Funny, just recently I was listing off all the animal friends I’ve seen in my urban backyard (here's the yard), because I discovered a ground hog is living under the shed (don’t tell my landlord! except I think he’s subscribed to this blog…):
- ground hog
- blue jay
- white-throated sparrow
- tufted titmouse
- European sparrow
- red-bellied woodpecker
- downy woodpecker
- ruby-throated hummingbird
- Carolina wren
- brown thrasher
- garter snake
- butterflies X many
- all other insects
Those things are BIG!
I hurried inside and grabbed my camera and he had conveniently relocated to a tree in my back yard. He was maybe 15 feet up.
Sorry about that leaf in his face.
The gang of blue jays were hysterical, and not in the good way. They were perched pretty dang close to the owl, mere feet away, shrieking and screaming and bouncing all over the place. If I was an owl, with exceptional hearing, and those jays were screaming 2 feet away from me, I’d be hard-pressed not to just leave, but he didn't.
When I made tiny squeaky noises, he’d look down right at me. He really didn’t seem too concerned about any of us.

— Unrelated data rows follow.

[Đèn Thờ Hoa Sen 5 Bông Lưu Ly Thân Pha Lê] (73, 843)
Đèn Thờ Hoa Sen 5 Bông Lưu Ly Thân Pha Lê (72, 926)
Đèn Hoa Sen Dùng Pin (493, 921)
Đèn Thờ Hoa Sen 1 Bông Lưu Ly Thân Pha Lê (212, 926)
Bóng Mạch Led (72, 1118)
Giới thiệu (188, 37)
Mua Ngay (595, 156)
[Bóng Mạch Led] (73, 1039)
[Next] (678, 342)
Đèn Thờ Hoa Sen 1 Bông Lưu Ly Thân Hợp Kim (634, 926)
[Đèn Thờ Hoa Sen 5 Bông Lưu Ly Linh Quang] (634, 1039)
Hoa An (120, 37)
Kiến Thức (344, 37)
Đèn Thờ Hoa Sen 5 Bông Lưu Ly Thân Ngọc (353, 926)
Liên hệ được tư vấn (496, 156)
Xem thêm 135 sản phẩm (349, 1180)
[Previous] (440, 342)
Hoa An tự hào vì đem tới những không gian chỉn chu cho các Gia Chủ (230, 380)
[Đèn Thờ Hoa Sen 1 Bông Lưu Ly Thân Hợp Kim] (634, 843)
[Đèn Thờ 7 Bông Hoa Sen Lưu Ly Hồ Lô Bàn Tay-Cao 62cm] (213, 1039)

Anyway then one of the blue jays just couldn’t take it anymore, and took a swipe at him:
You can see his nictitating membrane as he reflexively closes his eyes! That’s what made his eye look hazy blue. They have 2 sets of eyelids, the nictitating one moves horizontally. It protects their eyes and they can still see through it. I hear they have voluntary control over them. They close them when feeding their chicks, to protect their eyes from all that beak action. All kinds of animals have them—dogs-cats-polar bears-all birds-camels-aardvarks-most reptiles-amphibians-sharks…one source says that owls close them when flying at high speeds, so their eyes stay moist and clear, so they don’t miss anything. Peregrine falcons blink them repeatedly during their famous 200-mph dives.
It’s also called a “haw”.
(By the way, this was a completely lucky shot. I was using a point-and-shoot, with no tripod, on full zoom, just clicking and clicking…I had no idea)
Well, after that, I guess Owl was finally fed up, and he launched himself off to another tree (only about 15 feet away), and I got THIS awesome shot, which I also didn’t know I was getting until I looked at the pics later. Those feet can tear your face off.
I looked at him some more, and he looked at me some more.
This made my morning.
*Edit: he was there later in the evening, around 6:00, and I called a friend who came and looked too, and she noticed there was a hummingbird having a go at him! Flitting at him, then landing a foot away, buzzing him again, etc.
Hummingbirds are pretty fearless, maybe because the whole world moves in slow motion for them.